In variant calling, variants are represented in variant call format (VCF). Let us call this as sample.vcf for further discussion. Sample vcf may contain one or more samples and may be annotated against reference vcf (reference data such as dbSNP, COSMIC, HGMD, PharmGKB vcfs). Following are few one liners that make job easier.Much of the commands are taken from bcftools manual from here.

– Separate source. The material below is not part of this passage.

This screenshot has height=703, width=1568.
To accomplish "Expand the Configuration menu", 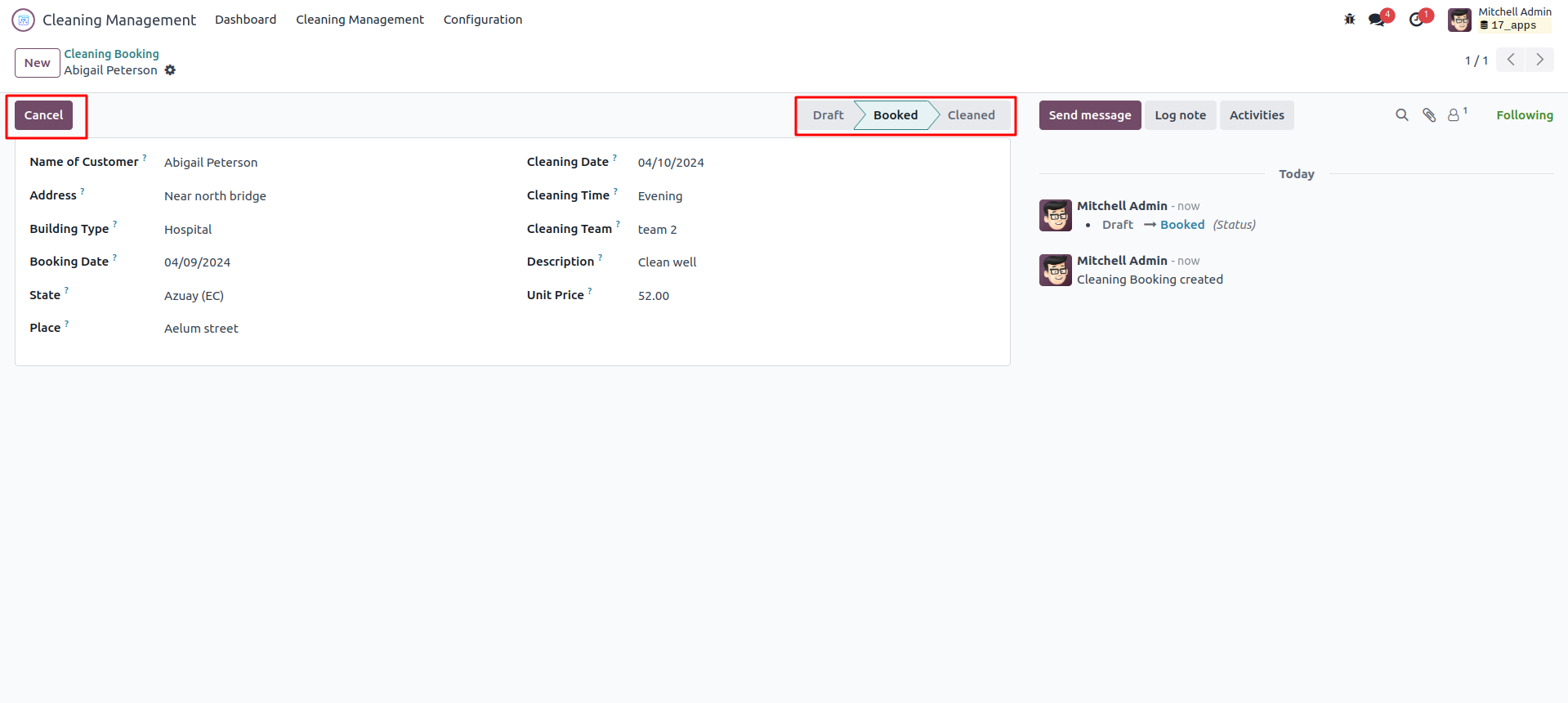I will [482, 20].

  • Annotate sample vcf with reference vcf and append reference information from info column and reference ID from reference vcf.
$ bcftools annotate -c ID,INFO -a reference.vcf.gz sample.vcf.gz> output.vcf

Note: 1) Reference and Sample files must be bgzipped (gzipped by bgzip) and indexed by tabix
2) bcftools is installed
3) Output is not zipped and contains reference matching IDs in ID column and corresponding INFO information from Reference VCF.  

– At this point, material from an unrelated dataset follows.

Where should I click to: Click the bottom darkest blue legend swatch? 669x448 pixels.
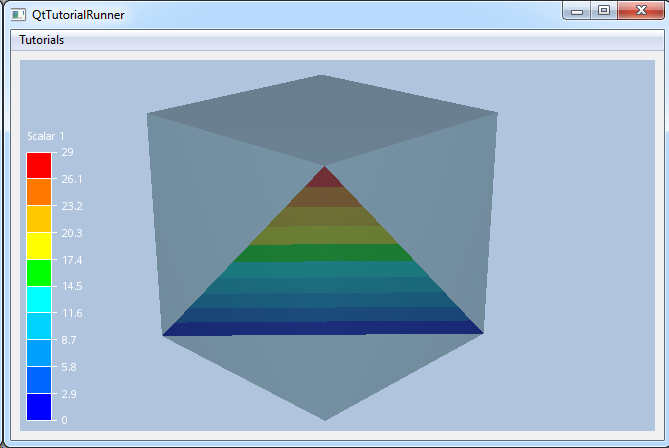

  •  Do the same as above. But output is gzipped (not bgzipped)
$ bcftools annotate -O z -c ID,INFO -a reference.vcf.gz sample.vcf.gz > output.vcf.gz

  • Count variant entries in vcf and list by type (SNV, MNV etc)
$ bcftools plugin counts sample.vcf.gz

  • Extract clinically significant variants from annotated vcf (after annotating with dbSNP/Clinvar with CLINSIG information)
$ bcftools view -i 'CLNSIG=="5"' annotated.vcf.gz
  • Same as above, but validated variants
$ bcftools view -i 'CLNSIG=="5" & VLD==1' annotated.vcf.gz
  • Print unannotated variants (i.e variants with ID as .)
$ bcftools view -i 'ID="."' annotated.vcf.gz 
  • Count the variants with no ID.
$ bcftools view -i 'ID="."' annotated.vcf.gz | bcftools plugin counts  
  •  Print annotated variants (i.e variants with IDs)
$ bcftools view -k annotated.vcf.gz (or)
$ bcftools view -i 'ID!="."' annotated.vcf.gz
  • Remove all IDs in ID column of the VCF
$ bcftools annotate -x ID sample.vcf.gz 
  • Add text "chr" to #CHROM column of vcf
$ bcftools annotate --rename-chrs <text.file>  sample.vcf.gz
Note: 1) text file should have two columns, first column should contain old name and second column should contain new name.  
2) Each chromosome in each row.
3) Same can be achieved by sed also:

$ sed 's/^\([1-9,X,Y,MT]\)/chr&/g' sample.vcf > output.vcf
  • Random sample VCF records. There may be times you need random variants from your VCF file. For this you need to know how many you need as % (for eg 1% - 0.01 of your sample variants)
$ vcfrandomsample -r 0.01  input.vcf.gz > random.vcf 

Note: This would print 10 random variants in vc format if your input file has 1000 variants.